Intake and Screening Clients
No amount of screening in a massage therapy office can effectively rule out COVID-19 or coronavirus. Intake forms may ask questions and you may be taking the person’s temperature but that does not mean that the person is free from infecting others with the coronavirus.
Since the virus is often undetected in people for 2-10 days before they get symptoms and also after they have had the virus, there is nothing besides a swab test that will guarantee that someone does not have the virus. Even that is not 100% effective as they could have just picked it up on the way to your office. The test is really inaccurate too and no one is talking about that. My neighbor was tested last week and it was negative but the doctor said that that does not mean he doesn’t have it. The tests are 30-40% false negatives.
It isn’t just older people and people with compromised immune systems. Younger people are having strokes and heart attacks.
People with muscle aches and pains could also have the virus. How will you be able to screen those people out?
Not even using thermal scanners will help.
No screening questions or processes can 100% rule out that the person does not have the virus.
Having waivers won’t protect you either from what I understand. They need to be written carefully by lawyers. I wonder if AMTA and ABMP have their attorneys on this to write effective waivers for their members?
Will your liability insurance cover you if the virus is spread through your office? How will anyone ever be able to track that? They are. The first wave of lawsuits are being filed now according to the news.
Should you wear them when you get back to the office? What kind? Will the home made masks protect you enough?
The wearing of face masks is more about protecting others from getting the virus in case you unknowingly have the virus (which is generally the case as people are contagious for 2-14 days before they show symptoms.)
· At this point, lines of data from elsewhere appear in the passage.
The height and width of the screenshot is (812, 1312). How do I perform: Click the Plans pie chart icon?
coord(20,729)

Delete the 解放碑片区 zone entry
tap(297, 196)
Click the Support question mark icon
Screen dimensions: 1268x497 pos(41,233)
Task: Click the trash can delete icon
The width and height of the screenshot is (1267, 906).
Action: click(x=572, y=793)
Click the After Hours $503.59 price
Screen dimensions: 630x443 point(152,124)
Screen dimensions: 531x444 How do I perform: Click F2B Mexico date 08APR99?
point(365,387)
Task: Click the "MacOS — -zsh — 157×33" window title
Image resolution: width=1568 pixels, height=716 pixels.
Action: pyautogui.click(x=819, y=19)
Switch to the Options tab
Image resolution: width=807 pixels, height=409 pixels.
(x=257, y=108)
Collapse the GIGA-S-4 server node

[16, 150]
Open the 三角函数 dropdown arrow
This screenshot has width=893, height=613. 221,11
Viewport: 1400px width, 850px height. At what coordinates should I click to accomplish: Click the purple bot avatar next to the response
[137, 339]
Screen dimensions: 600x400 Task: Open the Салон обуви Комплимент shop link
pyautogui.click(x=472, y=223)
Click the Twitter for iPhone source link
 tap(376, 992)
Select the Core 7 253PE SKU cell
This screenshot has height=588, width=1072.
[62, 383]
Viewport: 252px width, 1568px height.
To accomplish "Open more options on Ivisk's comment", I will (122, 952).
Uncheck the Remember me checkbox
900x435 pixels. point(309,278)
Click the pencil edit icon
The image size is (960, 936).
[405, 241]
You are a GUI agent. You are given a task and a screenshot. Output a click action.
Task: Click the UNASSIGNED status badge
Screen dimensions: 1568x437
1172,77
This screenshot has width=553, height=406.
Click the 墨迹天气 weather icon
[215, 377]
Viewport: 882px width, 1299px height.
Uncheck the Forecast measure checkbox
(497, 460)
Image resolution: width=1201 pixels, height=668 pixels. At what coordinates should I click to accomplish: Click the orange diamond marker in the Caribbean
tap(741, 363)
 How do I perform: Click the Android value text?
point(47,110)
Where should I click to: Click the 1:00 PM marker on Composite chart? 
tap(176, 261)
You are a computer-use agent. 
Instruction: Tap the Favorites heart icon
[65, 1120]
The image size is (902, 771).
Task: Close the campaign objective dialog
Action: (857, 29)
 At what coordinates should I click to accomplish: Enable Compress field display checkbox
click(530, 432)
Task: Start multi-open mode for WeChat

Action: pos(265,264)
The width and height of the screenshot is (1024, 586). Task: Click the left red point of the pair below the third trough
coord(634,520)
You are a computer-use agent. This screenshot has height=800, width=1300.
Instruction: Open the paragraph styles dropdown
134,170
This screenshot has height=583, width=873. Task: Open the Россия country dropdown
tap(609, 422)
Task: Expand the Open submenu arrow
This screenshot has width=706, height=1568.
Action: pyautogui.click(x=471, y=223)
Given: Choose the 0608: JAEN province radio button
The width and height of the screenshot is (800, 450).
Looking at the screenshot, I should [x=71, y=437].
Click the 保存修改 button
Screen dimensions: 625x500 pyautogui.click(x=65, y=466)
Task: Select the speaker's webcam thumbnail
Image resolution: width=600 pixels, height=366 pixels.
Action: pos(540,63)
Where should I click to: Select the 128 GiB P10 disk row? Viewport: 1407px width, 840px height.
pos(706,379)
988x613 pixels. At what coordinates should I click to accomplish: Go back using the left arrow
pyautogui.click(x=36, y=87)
The N95 masks will protect You from getting the virus but they need to be properly fitted and worn properly in order to do that.
The CDC guidance stated that masks are primarily meant to prevent the spread of disease from the wearer to others. The CDC has moved to recommending home made masks mainly because the other masks cannot be found anywhere and are needed for the frontline workers who are exposed to the virus.
CMS has this to say about facemasks for Recommendations Re-opening Facilities to Provide Non-emergent Non-COVID-19 Healthcare: Phase I
Consistent with CDC’s recommendations for universal source control, CMS recommends that healthcare providers and staff wear surgical facemasks at all times. Procedures on the mucous membranes including the respiratory tract, with a higher risk of aerosol transmission, should be done with great caution, and staff should utilize appropriate respiratory protection such as N95 masks and face shields.
•Patients should wear a cloth face covering that can be bought or made at home if they do not already possess surgical masks.
•Every effort should be made to conserve personal protective equipment.
The WHO still says you on their website that you do not need to wear a mask unless you are taking care of an infected person. I did some searching though and found that it was mentioned in one of their briefings on April 3.
It doesn’t negate the need for everyone to protect themselves and try to protect others so we can certainly see circumstances in which the use of masks, but home-made or cloth masks, at community level may help in an overall, comprehensive response to this disease and we will support governments in making those decisions based on the situation they find themselves in in terms of transmission, based on the context in which they’re dealing and the resources they have at their disposal.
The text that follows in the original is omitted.